= National Broadband Initiative (Malaysia) =

Malaysian government programme for high-speed internet

Malaysia's National Broadband Initiative (Inisiatif Jalur Lebar Nasional) is a government programme designed to make high-speed Internet accessible and affordable to the country's citizens, with a special emphasis on rural areas, children and the poor. The public-private partnership, announced by Prime Minister Najib Tun Razak on March 24, 2010, combines the efforts of the Malaysian Communications and Multimedia Commission and Telekom Malaysia.

==High-speed broadband==

As of early 2010, Malaysia has 16.9 million Internet users, 30.4 million cell phone users and 7.4 million 3G subscribers. According to MCMC chairman Khalid Ramli, 33.2 percent or 2.07 million Malaysian households had broadband as of the programme's launch. The Malaysian government's stated goal is to reach 50% broadband penetration, or about 3.2 million homes, by the conclusion of 2010. Efforts to achieve this goal include offering more government services online and providing an increased capacity for electronic commerce.

Malaysia's high-speed internet service, called HSBB, provides speeds between 5 and 20 megabits per second. Among the technologies used to deliver broadband services are fixed FTTH, VDSL2, wireless High Speed Packet Access and WiMAX, while officials have said that satellite technologies are also possible.

Deployment of HSBB services has been announced to occur in stages and divided into three zones. High economic impact areas such the Klang Valley are included in Zone 1, urban and semi-urban areas comprise Zone 2, while rural areas are in Zone 3. The areas of Taman Tun Dr Ismail, Shah Alam, Subang Jaya and Bangsar are the initial points of focus for the programme due to their importance to business and their high population density.

==1Malaysia netbooks==

As of 2010 RM1 billion has been budgeted to give impoverished students computers with internet access. Under the program most students will pay RM38 per month and students in rural areas will pay RM20 per month. Prime Minister Najib said funding for the programme will come from Malaysian Communications and Multimedia Commission's Universal Service Provision Fund. The government plans to distribute 1,000,000 computers through this program. As of August 2010 123,000 computers have been distributed under this program. 9,500 of these computers were distributed from 19 new community broadband centers in Sabah, one of Malaysia's poorest states. The Ministry of Information Communication and Culture has announced that the next phase of the program will distribute 877,000 units in order to fulfill Prime Minister Najib's pledge to deliver one million computers.

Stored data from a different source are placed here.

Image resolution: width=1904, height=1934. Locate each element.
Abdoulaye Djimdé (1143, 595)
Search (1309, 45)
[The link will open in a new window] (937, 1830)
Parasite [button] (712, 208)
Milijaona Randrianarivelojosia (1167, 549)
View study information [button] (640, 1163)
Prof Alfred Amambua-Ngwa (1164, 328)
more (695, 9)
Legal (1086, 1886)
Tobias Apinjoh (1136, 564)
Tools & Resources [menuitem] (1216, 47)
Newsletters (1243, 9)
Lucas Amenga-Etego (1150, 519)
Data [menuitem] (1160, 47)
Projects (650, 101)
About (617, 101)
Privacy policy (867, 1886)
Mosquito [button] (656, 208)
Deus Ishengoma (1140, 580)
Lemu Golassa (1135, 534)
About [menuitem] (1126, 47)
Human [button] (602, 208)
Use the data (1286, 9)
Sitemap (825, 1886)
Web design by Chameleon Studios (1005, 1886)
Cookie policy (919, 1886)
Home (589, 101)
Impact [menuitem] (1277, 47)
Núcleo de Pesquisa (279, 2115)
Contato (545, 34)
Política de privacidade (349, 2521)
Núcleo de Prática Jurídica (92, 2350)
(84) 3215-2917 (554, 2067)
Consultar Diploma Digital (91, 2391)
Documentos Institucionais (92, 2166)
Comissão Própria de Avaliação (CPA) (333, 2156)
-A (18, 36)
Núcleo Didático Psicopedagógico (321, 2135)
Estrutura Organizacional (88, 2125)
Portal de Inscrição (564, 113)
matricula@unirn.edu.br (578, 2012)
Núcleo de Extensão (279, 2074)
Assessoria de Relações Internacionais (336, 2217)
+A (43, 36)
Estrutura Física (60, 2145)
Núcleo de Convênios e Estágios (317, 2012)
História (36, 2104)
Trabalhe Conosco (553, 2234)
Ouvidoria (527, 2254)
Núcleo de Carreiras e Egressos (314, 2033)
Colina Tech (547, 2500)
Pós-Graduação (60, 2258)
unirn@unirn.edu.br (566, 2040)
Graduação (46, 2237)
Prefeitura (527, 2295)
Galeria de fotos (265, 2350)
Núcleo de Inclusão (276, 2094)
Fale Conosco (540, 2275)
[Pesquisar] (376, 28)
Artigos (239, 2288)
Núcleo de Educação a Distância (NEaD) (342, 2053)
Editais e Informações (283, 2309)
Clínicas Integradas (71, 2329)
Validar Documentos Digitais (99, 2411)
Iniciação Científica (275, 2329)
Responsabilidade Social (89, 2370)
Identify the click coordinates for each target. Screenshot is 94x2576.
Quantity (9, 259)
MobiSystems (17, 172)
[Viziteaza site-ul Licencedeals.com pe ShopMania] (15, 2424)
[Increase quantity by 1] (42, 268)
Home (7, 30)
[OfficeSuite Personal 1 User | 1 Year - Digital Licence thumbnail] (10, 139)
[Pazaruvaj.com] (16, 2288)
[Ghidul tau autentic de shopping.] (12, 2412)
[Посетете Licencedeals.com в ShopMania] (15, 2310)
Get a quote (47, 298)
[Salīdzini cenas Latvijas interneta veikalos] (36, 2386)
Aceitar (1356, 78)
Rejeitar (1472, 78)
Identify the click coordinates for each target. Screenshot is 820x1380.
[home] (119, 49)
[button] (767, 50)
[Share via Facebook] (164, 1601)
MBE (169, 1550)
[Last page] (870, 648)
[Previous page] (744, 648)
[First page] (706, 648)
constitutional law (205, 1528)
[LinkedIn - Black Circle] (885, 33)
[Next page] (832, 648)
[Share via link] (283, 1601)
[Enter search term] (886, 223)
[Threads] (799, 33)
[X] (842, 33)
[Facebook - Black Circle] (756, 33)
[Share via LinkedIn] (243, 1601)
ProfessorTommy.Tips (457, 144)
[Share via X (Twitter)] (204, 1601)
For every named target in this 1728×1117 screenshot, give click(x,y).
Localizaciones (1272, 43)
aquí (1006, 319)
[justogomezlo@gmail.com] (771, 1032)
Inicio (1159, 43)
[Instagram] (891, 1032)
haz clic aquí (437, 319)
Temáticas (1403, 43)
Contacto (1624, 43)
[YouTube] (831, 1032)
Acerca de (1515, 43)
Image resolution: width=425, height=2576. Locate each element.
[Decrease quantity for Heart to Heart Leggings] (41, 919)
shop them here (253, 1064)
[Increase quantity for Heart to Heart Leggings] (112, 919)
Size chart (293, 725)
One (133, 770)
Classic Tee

==Community internet centres==

Prime Minister Najib announced that RM60 million will be invested to set up internet centres to benefit 615,000 households in 246 locations. “We are also setting up 138 Internet centres for the rakyat at state information department offices that will benefit 400,000 people,” he said. RM40 million will be spent to set up "e-kiosks" at community centres. 19 of these centres were set up in Sabah. The centres offer cheap internet access and computer training in order to facilitate improvements in agriculture, education, health and business.